> [Provided material]
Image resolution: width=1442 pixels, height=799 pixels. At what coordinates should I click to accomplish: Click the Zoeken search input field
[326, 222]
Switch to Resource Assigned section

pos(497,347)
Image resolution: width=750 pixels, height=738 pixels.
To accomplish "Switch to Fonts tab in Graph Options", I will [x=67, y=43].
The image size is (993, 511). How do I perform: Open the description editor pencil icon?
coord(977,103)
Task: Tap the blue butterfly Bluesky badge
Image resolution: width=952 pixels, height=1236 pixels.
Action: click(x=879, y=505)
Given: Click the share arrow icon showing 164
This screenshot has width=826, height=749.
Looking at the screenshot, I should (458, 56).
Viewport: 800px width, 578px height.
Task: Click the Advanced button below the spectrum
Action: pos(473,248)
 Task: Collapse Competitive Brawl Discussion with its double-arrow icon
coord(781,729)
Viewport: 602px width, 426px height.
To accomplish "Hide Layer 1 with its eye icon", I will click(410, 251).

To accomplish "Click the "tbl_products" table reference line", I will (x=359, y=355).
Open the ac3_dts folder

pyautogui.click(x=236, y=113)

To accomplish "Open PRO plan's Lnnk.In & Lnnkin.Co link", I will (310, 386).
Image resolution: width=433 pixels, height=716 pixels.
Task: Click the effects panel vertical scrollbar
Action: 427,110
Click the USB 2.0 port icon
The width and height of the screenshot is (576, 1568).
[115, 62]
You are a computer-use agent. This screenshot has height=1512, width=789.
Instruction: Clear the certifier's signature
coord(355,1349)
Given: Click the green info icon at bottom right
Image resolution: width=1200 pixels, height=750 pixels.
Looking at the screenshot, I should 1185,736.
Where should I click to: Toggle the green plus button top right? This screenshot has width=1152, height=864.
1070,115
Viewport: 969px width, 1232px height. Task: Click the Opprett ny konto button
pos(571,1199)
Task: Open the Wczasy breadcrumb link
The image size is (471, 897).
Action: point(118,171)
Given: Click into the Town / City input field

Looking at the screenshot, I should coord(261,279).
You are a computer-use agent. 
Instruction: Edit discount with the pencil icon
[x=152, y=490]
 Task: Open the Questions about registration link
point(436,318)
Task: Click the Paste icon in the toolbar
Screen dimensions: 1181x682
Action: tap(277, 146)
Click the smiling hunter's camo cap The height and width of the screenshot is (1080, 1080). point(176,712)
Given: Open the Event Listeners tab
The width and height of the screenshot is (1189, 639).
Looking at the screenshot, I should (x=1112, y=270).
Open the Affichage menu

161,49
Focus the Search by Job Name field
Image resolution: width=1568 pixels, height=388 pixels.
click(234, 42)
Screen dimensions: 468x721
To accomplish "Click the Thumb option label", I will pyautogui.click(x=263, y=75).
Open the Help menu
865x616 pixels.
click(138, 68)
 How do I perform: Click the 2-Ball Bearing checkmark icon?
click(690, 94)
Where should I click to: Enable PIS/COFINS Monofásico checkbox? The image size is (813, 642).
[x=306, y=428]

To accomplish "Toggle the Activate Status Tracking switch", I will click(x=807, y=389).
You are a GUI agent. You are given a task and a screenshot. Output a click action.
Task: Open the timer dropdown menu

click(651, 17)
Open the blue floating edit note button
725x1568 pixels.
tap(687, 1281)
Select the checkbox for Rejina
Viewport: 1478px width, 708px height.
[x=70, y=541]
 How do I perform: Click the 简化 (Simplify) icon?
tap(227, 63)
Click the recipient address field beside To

> [Work request] The line containing "Image resolution: width=1200" and all lines after it, through the last line of the data, should be retyped exactly.

> [Exercise solution]
Image resolution: width=1200 pixels, height=750 pixels.
Looking at the screenshot, I should 1185,736.
Where should I click to: Toggle the green plus button top right? This screenshot has width=1152, height=864.
1070,115
Viewport: 969px width, 1232px height. Task: Click the Opprett ny konto button
pos(571,1199)
Task: Open the Wczasy breadcrumb link
The image size is (471, 897).
Action: point(118,171)
Given: Click into the Town / City input field

Looking at the screenshot, I should coord(261,279).
You are a computer-use agent. 
Instruction: Edit discount with the pencil icon
[x=152, y=490]
 Task: Open the Questions about registration link
point(436,318)
Task: Click the Paste icon in the toolbar
Screen dimensions: 1181x682
Action: tap(277, 146)
Click the smiling hunter's camo cap The height and width of the screenshot is (1080, 1080). point(176,712)
Given: Open the Event Listeners tab
The width and height of the screenshot is (1189, 639).
Looking at the screenshot, I should (x=1112, y=270).
Open the Affichage menu

161,49
Focus the Search by Job Name field
Image resolution: width=1568 pixels, height=388 pixels.
click(234, 42)
Screen dimensions: 468x721
To accomplish "Click the Thumb option label", I will pyautogui.click(x=263, y=75).
Open the Help menu
865x616 pixels.
click(138, 68)
 How do I perform: Click the 2-Ball Bearing checkmark icon?
click(690, 94)
Where should I click to: Enable PIS/COFINS Monofásico checkbox? The image size is (813, 642).
[x=306, y=428]

To accomplish "Toggle the Activate Status Tracking switch", I will click(x=807, y=389).
You are a GUI agent. You are given a task and a screenshot. Output a click action.
Task: Open the timer dropdown menu

click(651, 17)
Open the blue floating edit note button
725x1568 pixels.
tap(687, 1281)
Select the checkbox for Rejina
Viewport: 1478px width, 708px height.
[x=70, y=541]
 How do I perform: Click the 简化 (Simplify) icon?
tap(227, 63)
Click the recipient address field beside To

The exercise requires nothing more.